::: Data for analysis
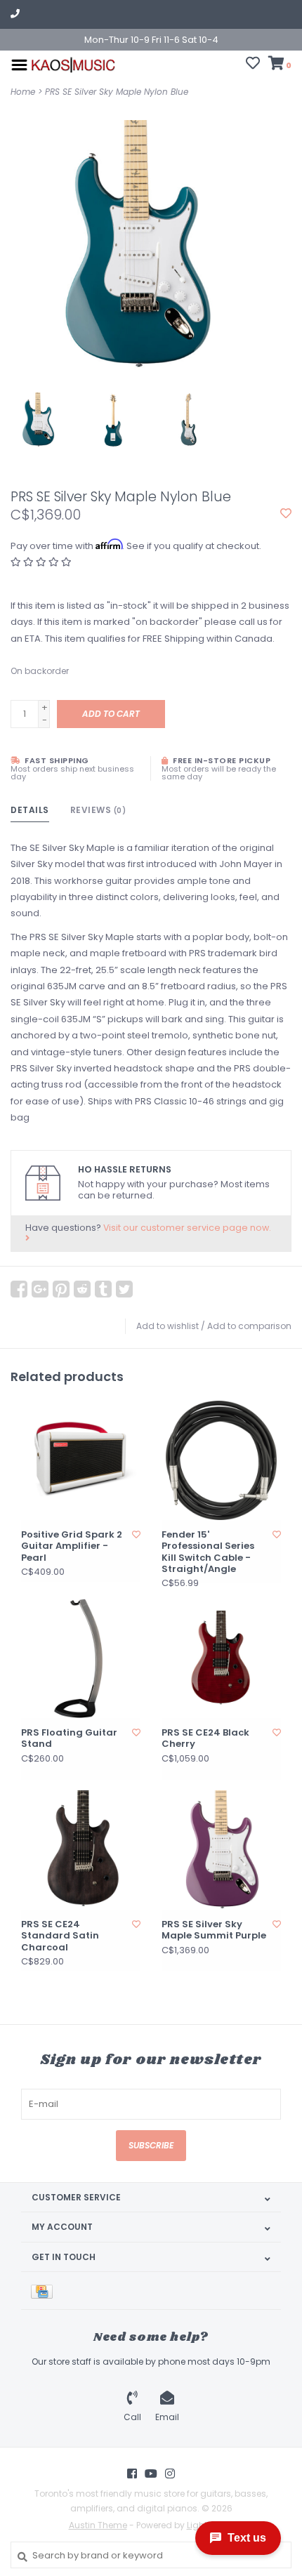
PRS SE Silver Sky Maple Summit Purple (214, 1930)
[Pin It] (61, 1289)
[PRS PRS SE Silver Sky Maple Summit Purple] (221, 1850)
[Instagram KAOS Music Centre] (170, 2473)
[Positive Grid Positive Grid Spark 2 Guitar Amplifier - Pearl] (80, 1460)
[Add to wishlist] (285, 514)
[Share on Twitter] (124, 1289)
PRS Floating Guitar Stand (69, 1738)
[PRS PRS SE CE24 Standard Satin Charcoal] (80, 1850)
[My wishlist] (253, 65)
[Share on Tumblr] (103, 1289)
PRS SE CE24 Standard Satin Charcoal (60, 1936)
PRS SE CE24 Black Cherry (205, 1738)
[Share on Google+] (40, 1289)
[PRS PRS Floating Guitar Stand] (80, 1658)
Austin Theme (98, 2525)
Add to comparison (249, 1326)
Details (30, 810)
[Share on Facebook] (19, 1289)
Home (23, 92)
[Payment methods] (44, 2291)
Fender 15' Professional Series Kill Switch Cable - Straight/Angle (208, 1552)
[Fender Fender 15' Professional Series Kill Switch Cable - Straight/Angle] (221, 1460)
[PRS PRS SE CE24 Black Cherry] (221, 1658)
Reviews (98, 810)
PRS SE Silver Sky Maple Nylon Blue (116, 92)
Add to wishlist (167, 1326)
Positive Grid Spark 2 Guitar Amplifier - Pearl (71, 1546)
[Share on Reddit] (82, 1289)
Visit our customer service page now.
::::::
Task description -
A verbatim copy of every entry is wanted; the pictures stay out of it.

Written reply -
PRS SE Silver Sky Maple Summit Purple (214, 1930)
[Pin It] (61, 1289)
[PRS PRS SE Silver Sky Maple Summit Purple] (221, 1850)
[Instagram KAOS Music Centre] (170, 2473)
[Positive Grid Positive Grid Spark 2 Guitar Amplifier - Pearl] (80, 1460)
[Add to wishlist] (285, 514)
[Share on Twitter] (124, 1289)
PRS Floating Guitar Stand (69, 1738)
[PRS PRS SE CE24 Standard Satin Charcoal] (80, 1850)
[My wishlist] (253, 65)
[Share on Tumblr] (103, 1289)
PRS SE CE24 Standard Satin Charcoal (60, 1936)
PRS SE CE24 Black Cherry (205, 1738)
[Share on Google+] (40, 1289)
[PRS PRS Floating Guitar Stand] (80, 1658)
Austin Theme (98, 2525)
Add to comparison (249, 1326)
Details (30, 810)
[Share on Facebook] (19, 1289)
Home (23, 92)
[Payment methods] (44, 2291)
Fender 15' Professional Series Kill Switch Cable - Straight/Angle (208, 1552)
[Fender Fender 15' Professional Series Kill Switch Cable - Straight/Angle] (221, 1460)
[PRS PRS SE CE24 Black Cherry] (221, 1658)
Reviews (98, 810)
PRS SE Silver Sky Maple Nylon Blue (116, 92)
Add to wishlist (167, 1326)
Positive Grid Spark 2 Guitar Amplifier - Pearl (71, 1546)
[Share on Reddit] (82, 1289)
Visit our customer service page now.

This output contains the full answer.